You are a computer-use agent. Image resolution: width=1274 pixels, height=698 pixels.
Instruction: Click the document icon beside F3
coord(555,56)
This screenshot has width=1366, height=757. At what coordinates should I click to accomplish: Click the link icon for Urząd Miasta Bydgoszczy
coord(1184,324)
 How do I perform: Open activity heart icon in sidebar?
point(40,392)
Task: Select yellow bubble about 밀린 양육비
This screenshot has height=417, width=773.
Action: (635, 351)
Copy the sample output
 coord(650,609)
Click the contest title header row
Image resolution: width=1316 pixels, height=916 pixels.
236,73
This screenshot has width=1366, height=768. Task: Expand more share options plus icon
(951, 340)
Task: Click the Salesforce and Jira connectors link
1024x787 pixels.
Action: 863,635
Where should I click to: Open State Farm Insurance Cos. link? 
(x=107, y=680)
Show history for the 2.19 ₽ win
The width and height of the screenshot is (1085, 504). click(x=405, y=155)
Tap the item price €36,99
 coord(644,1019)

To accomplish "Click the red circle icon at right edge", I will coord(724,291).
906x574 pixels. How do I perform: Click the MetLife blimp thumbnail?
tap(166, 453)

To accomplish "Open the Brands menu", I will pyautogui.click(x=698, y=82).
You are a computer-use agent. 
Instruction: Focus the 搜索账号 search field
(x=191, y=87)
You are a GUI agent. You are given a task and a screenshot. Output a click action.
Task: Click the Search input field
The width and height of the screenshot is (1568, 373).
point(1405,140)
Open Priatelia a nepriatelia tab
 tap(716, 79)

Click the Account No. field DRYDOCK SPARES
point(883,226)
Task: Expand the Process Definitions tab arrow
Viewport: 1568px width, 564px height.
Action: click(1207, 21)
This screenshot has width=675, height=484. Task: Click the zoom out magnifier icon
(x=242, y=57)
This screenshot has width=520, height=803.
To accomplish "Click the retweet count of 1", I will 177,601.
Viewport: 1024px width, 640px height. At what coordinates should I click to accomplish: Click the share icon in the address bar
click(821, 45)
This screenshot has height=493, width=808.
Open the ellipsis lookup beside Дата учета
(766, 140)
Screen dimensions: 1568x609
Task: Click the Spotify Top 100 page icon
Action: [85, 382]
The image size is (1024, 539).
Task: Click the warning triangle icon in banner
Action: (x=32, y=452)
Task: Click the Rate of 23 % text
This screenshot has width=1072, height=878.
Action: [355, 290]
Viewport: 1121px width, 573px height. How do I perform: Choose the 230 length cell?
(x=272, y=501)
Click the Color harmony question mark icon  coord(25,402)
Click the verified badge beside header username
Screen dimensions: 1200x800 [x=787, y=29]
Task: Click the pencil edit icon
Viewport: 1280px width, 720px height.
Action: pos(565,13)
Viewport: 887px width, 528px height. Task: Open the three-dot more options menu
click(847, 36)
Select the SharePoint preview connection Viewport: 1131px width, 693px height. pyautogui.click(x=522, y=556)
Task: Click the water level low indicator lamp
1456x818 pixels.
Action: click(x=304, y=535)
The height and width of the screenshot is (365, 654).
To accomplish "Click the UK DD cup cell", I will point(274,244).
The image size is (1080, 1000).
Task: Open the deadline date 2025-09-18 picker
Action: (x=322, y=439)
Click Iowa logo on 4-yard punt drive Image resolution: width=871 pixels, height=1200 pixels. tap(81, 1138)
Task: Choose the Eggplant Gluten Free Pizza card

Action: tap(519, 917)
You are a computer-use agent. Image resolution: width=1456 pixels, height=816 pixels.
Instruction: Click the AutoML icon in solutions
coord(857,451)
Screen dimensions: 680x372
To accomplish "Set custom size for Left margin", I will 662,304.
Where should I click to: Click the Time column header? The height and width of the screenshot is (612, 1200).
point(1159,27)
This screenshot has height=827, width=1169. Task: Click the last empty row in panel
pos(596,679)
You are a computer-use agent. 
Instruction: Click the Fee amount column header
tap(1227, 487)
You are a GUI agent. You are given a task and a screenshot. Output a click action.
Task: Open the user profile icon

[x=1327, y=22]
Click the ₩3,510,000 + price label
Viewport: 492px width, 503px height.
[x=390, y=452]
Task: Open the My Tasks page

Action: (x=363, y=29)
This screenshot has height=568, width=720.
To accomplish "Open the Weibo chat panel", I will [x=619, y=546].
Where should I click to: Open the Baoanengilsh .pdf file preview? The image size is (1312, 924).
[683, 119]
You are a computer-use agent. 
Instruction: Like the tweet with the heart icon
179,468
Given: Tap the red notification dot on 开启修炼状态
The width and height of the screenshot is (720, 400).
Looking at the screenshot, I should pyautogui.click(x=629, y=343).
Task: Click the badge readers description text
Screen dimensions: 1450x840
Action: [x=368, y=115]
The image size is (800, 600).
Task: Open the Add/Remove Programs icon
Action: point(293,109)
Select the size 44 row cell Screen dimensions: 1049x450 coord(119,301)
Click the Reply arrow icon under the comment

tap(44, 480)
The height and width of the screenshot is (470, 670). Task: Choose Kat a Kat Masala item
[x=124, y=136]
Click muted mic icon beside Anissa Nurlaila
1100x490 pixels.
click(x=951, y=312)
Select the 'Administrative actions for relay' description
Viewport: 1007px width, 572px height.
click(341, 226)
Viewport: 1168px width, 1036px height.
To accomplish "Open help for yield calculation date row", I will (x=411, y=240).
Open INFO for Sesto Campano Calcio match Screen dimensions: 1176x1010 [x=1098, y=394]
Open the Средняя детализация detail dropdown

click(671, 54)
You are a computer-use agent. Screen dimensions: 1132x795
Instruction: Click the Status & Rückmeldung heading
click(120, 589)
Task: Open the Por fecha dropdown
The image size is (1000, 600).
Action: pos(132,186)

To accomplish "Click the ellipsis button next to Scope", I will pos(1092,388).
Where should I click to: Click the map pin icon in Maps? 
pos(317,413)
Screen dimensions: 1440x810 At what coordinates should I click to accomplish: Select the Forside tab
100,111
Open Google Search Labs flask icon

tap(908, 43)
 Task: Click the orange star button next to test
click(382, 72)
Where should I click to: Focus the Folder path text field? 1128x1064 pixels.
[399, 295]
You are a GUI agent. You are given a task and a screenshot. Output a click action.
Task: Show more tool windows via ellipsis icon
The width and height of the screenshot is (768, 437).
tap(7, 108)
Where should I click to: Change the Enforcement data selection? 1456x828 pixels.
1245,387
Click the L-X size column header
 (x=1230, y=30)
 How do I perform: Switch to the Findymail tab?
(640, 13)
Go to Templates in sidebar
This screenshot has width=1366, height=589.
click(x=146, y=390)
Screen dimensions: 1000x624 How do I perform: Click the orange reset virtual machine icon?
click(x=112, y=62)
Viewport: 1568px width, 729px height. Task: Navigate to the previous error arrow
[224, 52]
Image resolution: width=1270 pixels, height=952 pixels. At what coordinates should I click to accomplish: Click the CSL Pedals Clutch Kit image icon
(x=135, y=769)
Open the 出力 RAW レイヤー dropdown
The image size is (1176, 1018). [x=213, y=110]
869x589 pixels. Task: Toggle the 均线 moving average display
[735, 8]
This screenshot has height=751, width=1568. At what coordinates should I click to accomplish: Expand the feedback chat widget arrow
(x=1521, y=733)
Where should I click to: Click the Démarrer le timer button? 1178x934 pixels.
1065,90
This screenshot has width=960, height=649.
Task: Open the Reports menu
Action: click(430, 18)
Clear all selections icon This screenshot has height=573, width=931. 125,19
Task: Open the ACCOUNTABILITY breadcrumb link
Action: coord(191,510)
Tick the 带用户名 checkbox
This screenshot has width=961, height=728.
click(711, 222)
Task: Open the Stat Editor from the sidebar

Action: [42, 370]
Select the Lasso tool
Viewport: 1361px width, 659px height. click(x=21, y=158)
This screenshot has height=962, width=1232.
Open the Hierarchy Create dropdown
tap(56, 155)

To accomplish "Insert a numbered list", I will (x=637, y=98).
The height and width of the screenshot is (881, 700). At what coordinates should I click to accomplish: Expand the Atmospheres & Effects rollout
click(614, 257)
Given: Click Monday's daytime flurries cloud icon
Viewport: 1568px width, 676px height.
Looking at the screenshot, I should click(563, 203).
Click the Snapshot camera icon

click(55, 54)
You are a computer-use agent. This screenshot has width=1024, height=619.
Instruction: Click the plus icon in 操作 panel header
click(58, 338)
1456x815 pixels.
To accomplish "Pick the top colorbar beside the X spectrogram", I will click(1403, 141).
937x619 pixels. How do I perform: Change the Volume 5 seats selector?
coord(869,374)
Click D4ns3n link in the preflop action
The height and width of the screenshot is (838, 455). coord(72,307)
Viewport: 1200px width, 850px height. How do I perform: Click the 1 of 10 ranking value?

Task brief:
Filter the entries and copy each line with "computer".

Task solution:
You are a computer-use agent. Image resolution: width=1274 pixels, height=698 pixels.
You are a computer-use agent. 
You are a computer-use agent. Image resolution: width=1456 pixels, height=816 pixels.
You are a computer-use agent. 
You are a computer-use agent. 
You are a computer-use agent. Screen dimensions: 1132x795
You are a computer-use agent. This screenshot has width=1024, height=619.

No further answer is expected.